===== EXCERPT TO READ

This is the only photo I took of our vacation

I took an actual vacation from work, but now I am back and I am trying to determine if the time off has made any difference. So far today it seems that all the work I left before is still here, plus a bunch of stupid crap that has piled up in the mean time. I don't mind it so much since I can pull the "hey, I just got back from vacation and I am swamped" for the next week or so. I suppose the fact that I don't mind this means the vacation succeeded in relaxing me adequately. I blew off just enough steam to once again resume my cog-in-the-wheel status.

In two weeks my office moves downtown, which would be interesting if it didn't mean I will have to start dressing up for work. I think I have to start wearing ties and shirts that tuck in. Does anyone know if they make pre-tied neckties that can be buttoned in the back? Not a clip-on, which is pretty obvious, this would be something that would look like a real tie from the front but be easy to attach in the back (the clasp would be covered by the collar). I looked for this but I couldn't really find any; doesn't this seem odd? Why do people waste valuable time tying their ties every single day? I thought about just loosening the knot so I could put it back on, but this tends to rumple the tie. Is this a million-dollar idea the corporate world has been waiting for?

Anyway, I'm back. Our vacation consisted of a short jaunt to the Greater Cleveland Area, to visit some people up there and generally not do anything. The highlight of the trip was holing up in the lovely Super 8 motel, eating junk food and watching cable television. Of course after 3 days of this, we were both totally sick of junk food and agreed that even with 60 channels there was absolutely nothing to watch (although we could almost get by on just Bravo and Animal Planet). We hung out with my sister's family and finally got to see lifelong friend James' new house. We hit up Corky & Lenny's, Tommy's Diner (soy milkshakes!), Aladdin's (best baba ever), and drank free Starbucks the entire time using the gift cards our bosses had given us last Christmas. We ran through the endless aisles of Giant Eagle and the non-crowded Whole Foods, went to the mall and bought some clothes, and remembered to swing by Big Fun on the way to the airport to buy some crap (actually I bought some tin crickets to help train the cats to do my bidding). In short, we lived like Ohioans, if only for a short time.

==========
===== EXCERPTED DATA

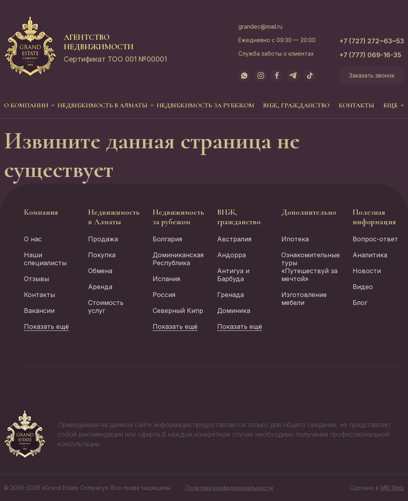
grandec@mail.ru (260, 26)
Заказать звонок (371, 75)
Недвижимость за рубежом (205, 105)
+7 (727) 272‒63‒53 (371, 41)
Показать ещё (46, 326)
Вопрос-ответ (375, 239)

==========

TASK SET:
1. Answer these questions using the vacation post.
(a) When is the writer's office moving downtown?
(b) In which motel did the writer stay?
(c) What did the writer buy at Big Fun?
2. Translate this sentence from the vacation post into Spanish: "In two weeks my office moves downtown, which would be interesting if it didn't mean I will have to start dressing up for work."
3. Write a continuation of the vacation post, starting after its final sentence.
The records are separate from the vacation post.

EXPECTED OUTPUTS:
1.
(a) In two weeks.
(b) The Super 8 motel.
(c) Tin crickets.

2. Dentro de dos semanas mi oficina se muda al centro, lo cual sería interesante si no significara que tendré que empezar a vestirme formalmente para ir al trabajo.

3.
There is something to be said for sequestering yourself away from your life. I kind of scoffed at that sort of thing in the past, but the older you get, the more necessary it may be. Even if we hadn't gone to Cleveland, we could have booked a room at some local fleabag motel to get out of our house for a couple days. The remainder of our vacation was spent at home, and although we got a lot of work done on the house, that's exactly the problem: you can't sit at home and do nothing. I've tried before but sooner or later I find myself weeding, or fixing something, or god forbid, cleaning. In that Super 8 with the uncomfortable headboard and nonexistent maid service, we were forced to actually do nothing, which is harder than it sounds.

Anyway, when we returned to Brooklyn we set about out our tasks, which included hitting the newish Ikea. We've been in our house for almost 2 years and we still haven't bought any furniture or anything. My night stand is a storage chest; Jeannie's is a chair. Our couch (a gift from our pal Sean M, who has basically outfitted our entire home with his hand-me-downs) once was an elegant fixture from the 50's, but it has been used to the point that it cuts off leg circulation when you sit on it for a while. I don't know that I ever had any political issue with the opening of the Brooklyn Ikea, but if I did, I forgot all about it when I realized we could outfit most of the house for less than one couch from Room and Board.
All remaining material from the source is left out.